Sunday, 9:00 AM - 11:00 AM

Convention Center-30C (Upper Level East)

This panel extends current theoretical discussions in the anthropology of secularism regarding the subtle ways that secularism(s) shape social life, including bodies, to consider “secular sensibilities.” Put differently, as ethnographers, how can we capture the sensorial, bodily and affective dimensions of secularism?

The first paper by Oliphant situates secular sensibilities in two carnivals in France, pointing to local and contextual theorization. The second paper by Selby and Barras takes up ethnography with French nonreligious immigrants to Montreal and Toronto, Canada and compares their emotional engagements with the secular sensibilities they encounter in public schools.The third paper by Mossière draws on fieldwork with energy-based movements in Montréal, Canada to consider her participants' cultivation of secular-sensing scientific bodies. The panel concludes with a paper by Amir-Moazami, who examines secular sensibilities in contemporary Europe through her fieldwork and anthropologically informed discourse analysis of securitization. 

  • A Carnival of Possibilities: Cultivating the Secular by Opposing Christian Hegemony

    Abstract

    In this paper, I reflect on the tradition of Carnival in France as a means of cultivating secular sensibilities. Secular sensibilities are often formed in conversation—at times antagonistic—with religious sensibilities. I compare two Carnivals that took place over the fall and winter of 2023-24 in France. Both were used to expand the sensibilities and actors recognized in French landscapes and histories. While Carnivals are not necessarily spaces in which gods and spirits are absent, I understand these Carnivals to be secular due to the context of their occurrence, as both pushed back against articulations of Catholic dominance. Rather than viewing the religious and secular as two pre-existing and always-distinctive set of sensibilities, I argue for understanding both as local and contextual. It was precisely by opposing hegemonic Catholic claims over space and memory that these Carnivals may be understood as aimed at the cultivation of secular sensibilities.

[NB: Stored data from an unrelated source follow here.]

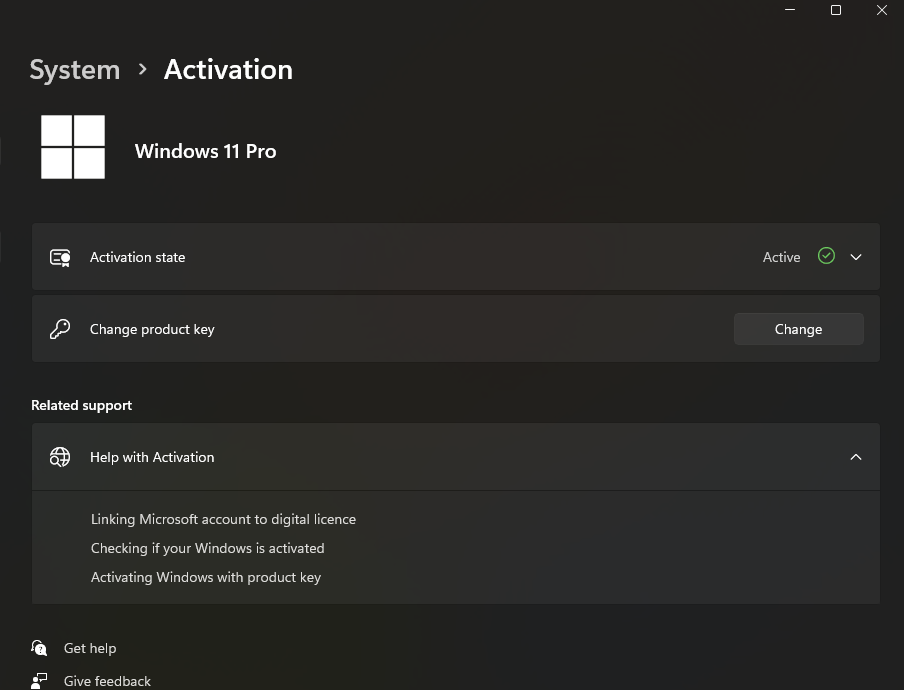Click the Activation state certificate icon
Screen dimensions: 904x690
60,258
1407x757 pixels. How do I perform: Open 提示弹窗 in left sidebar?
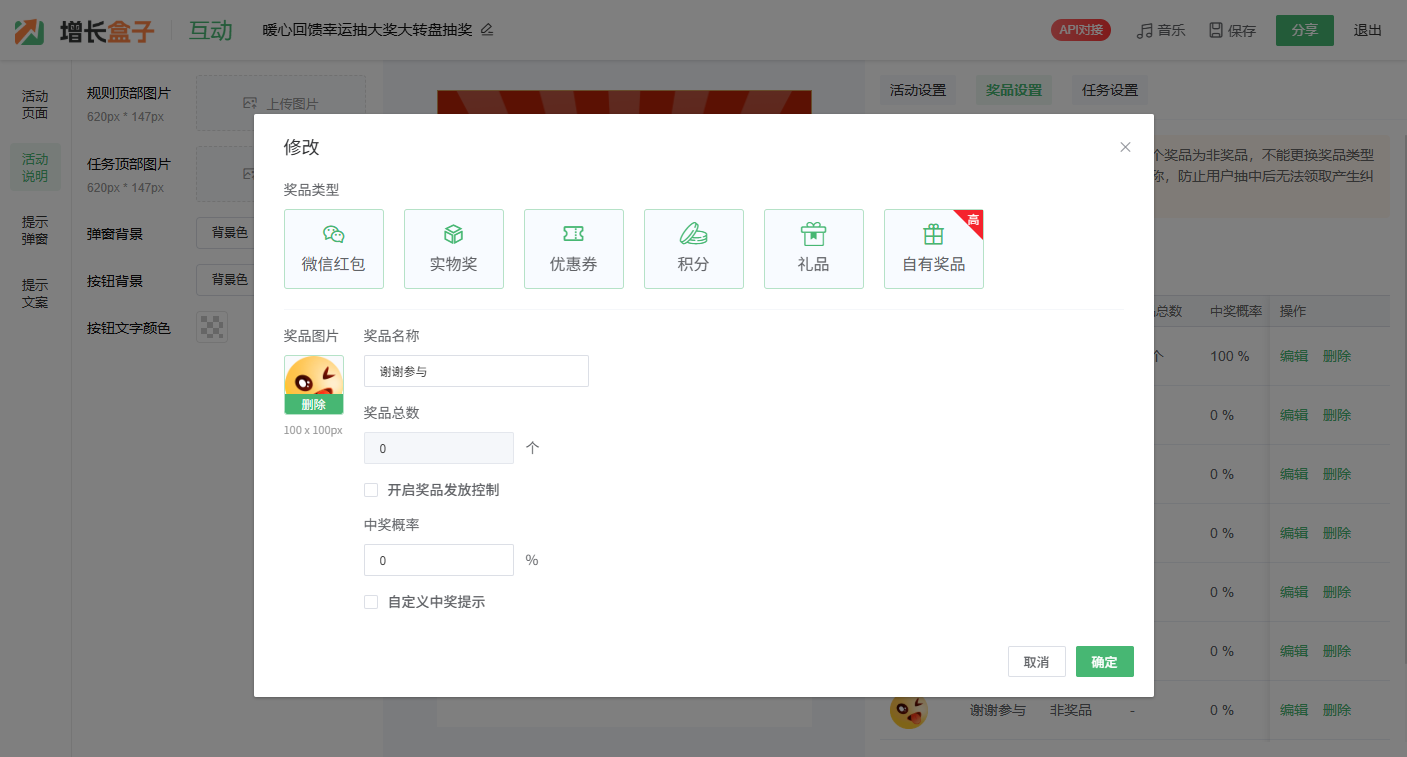point(35,230)
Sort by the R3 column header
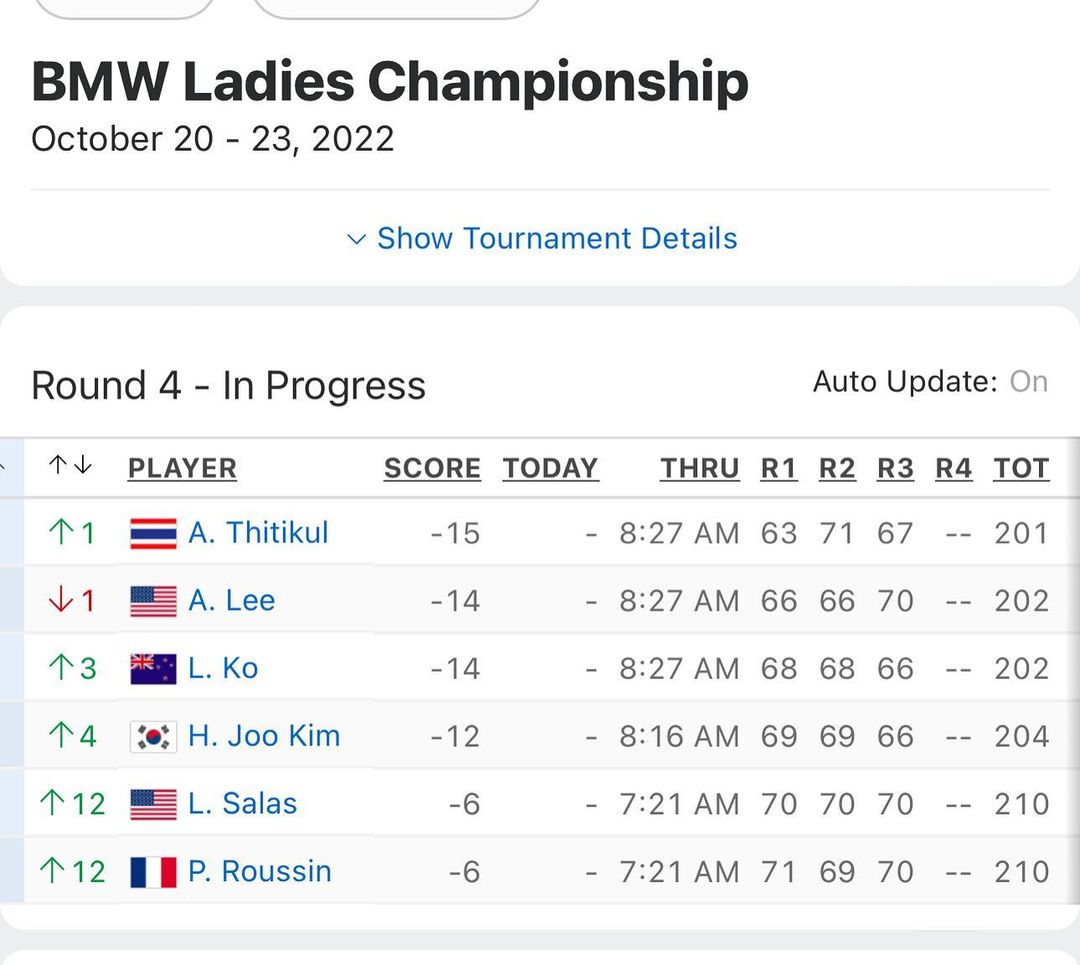The width and height of the screenshot is (1080, 965). coord(895,468)
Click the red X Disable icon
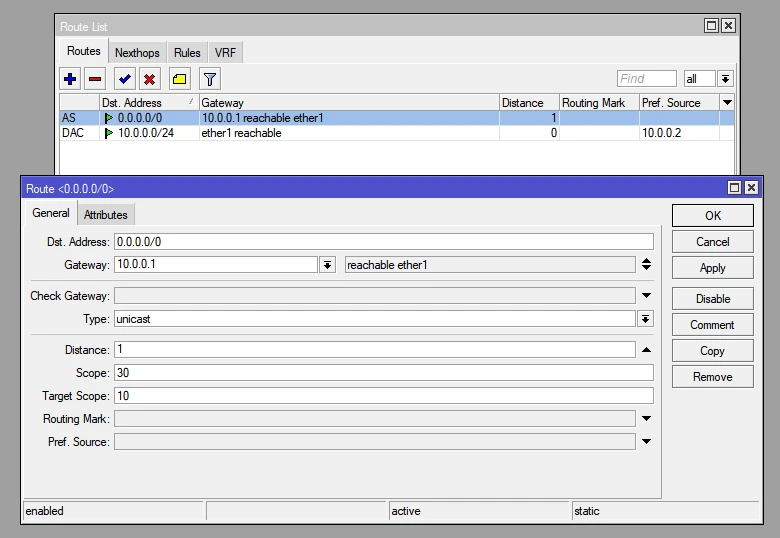Screen dimensions: 780x538 149,79
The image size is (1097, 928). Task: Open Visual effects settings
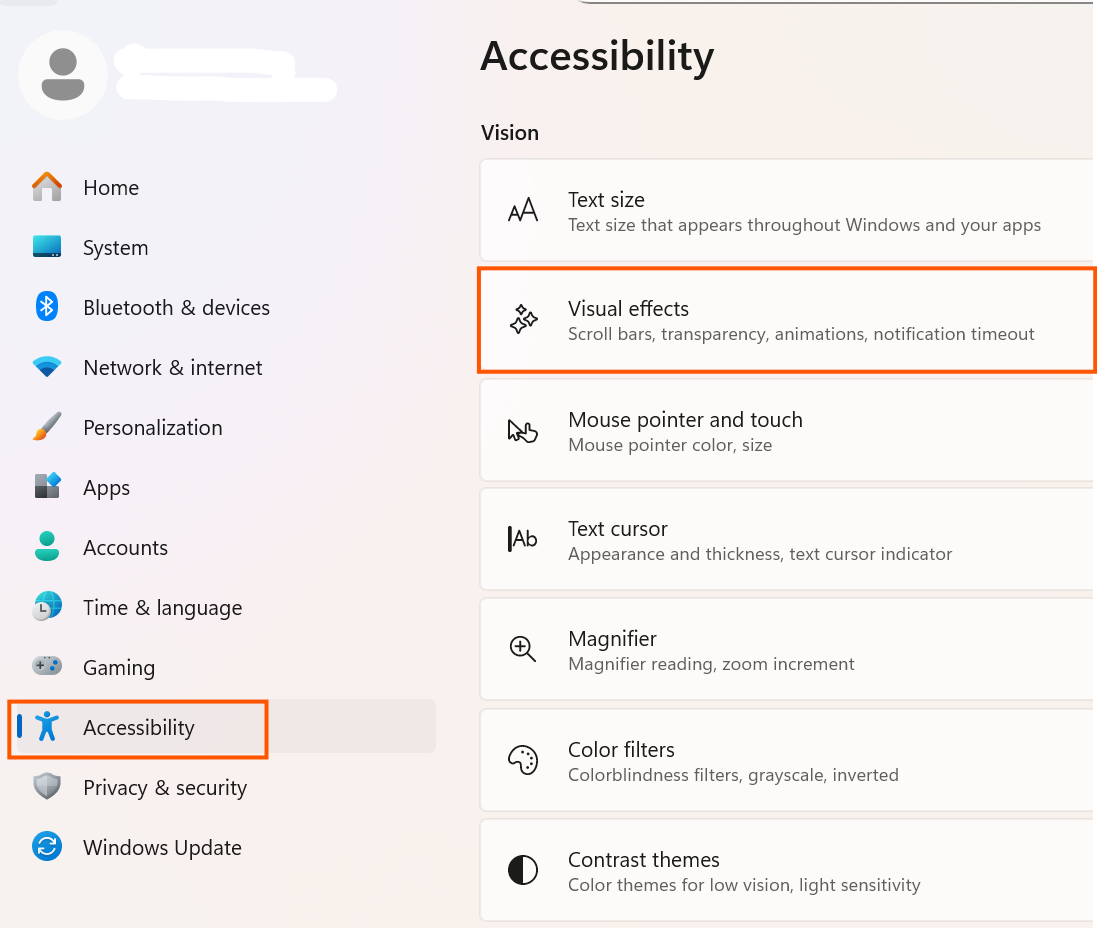tap(785, 320)
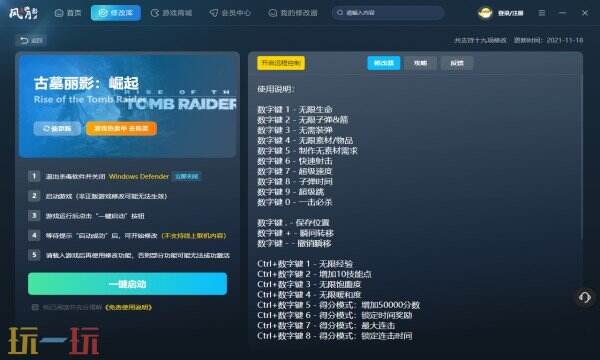Switch to the third gray tab beside 攻略
The image size is (600, 360).
(x=457, y=63)
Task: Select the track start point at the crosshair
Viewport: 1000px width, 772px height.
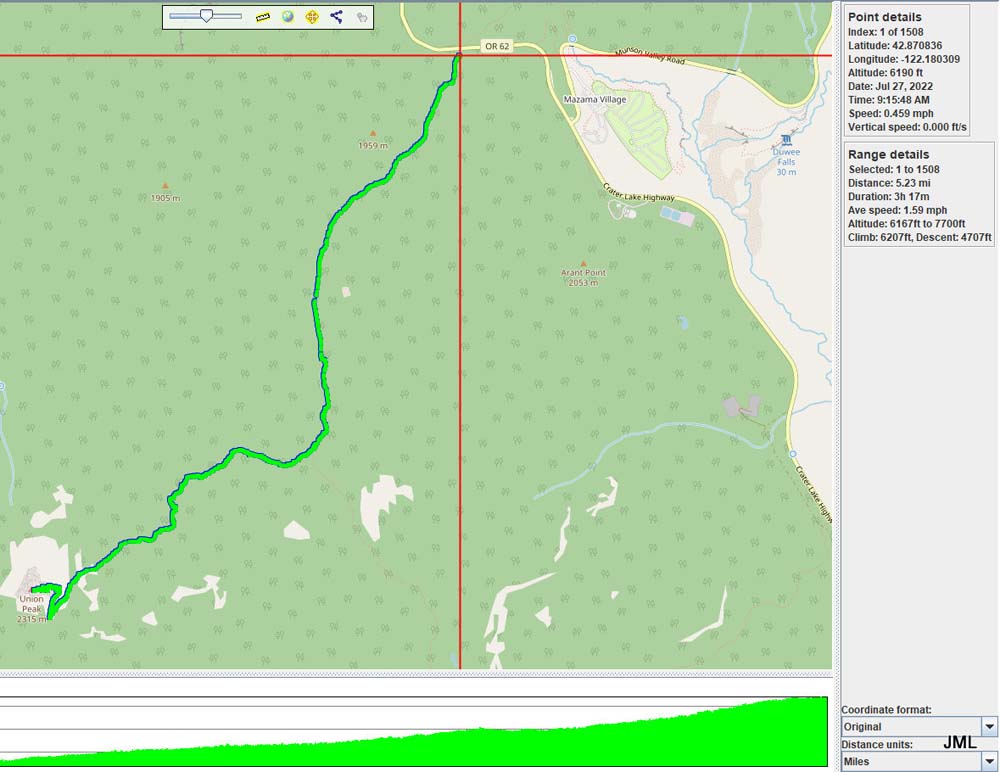Action: (x=459, y=55)
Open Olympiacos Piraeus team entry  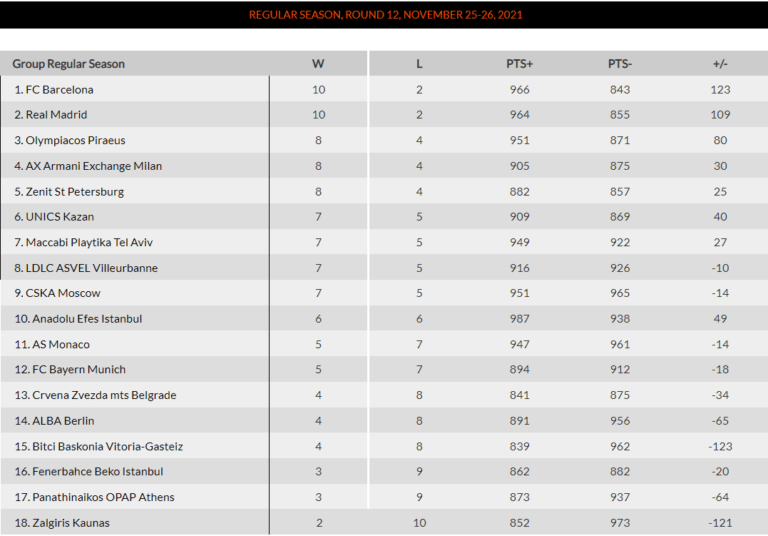[75, 141]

  • Québécois and Ontarian Secular Sensibilities: The Case of French Immigrants’ and Canadian Public and Private Schools

    Abstract

    Drawing on ethnographic fieldwork and interviews with first-generation French immigrants to Montréal and Toronto, as well as anthropological literature on secularism and secular sensibilities (Fadil 2009; Barras 2017; Amir-Moazami 2022; Selby 2022), this paper examines how longstanding provincial, linguistic and cultural distinctions between Québec and Ontario are articulated by our interlocutors by paying particular attention to the emotions they express around the education of their children in daycares and schools: whether disgust, joy, unease. We include audio excerpts from our interviews (for which we received permission in our ethics application) and conclude by drawing on theoretical work on whiteness in France and Canada (Ahmed 2007; Bilge 2013; Beaman 2019; Lépinard 2020) to theorize its centrality as a secular sensibility.

  • “Energy”: How Spiritualities’ Use of Psychological Language Frame Secular Sensing Bodies

    Abstract

    Drawing on two years of ethnographic fieldwork among spiritual energy-based movements, Core Energetics, Radical Aliveness and 5 rhythms, this paper examines psychological and psychosomatic approaches that have recently blossomed in the wellness industry by integrating spiritual teachings and practices oriented towards self-transformation. As part of the “psychologization of society”, these self-development movements display a shared reliance on scientifically informed language and on the concept of “energy”. My observations show that the ritualized motion of the body as well as the guided awareness of sensations are conducive to heightened emotional releases that are meant to restore the circulation of energy in the morphic spaces where they occur. In this setting, emotions are understood as embodied thoughts. Given that these deeply cathartic experiences are framed as an expansion of consciousness, I argue that the combination of energy and consciousness concur to shape the secular sensing body. 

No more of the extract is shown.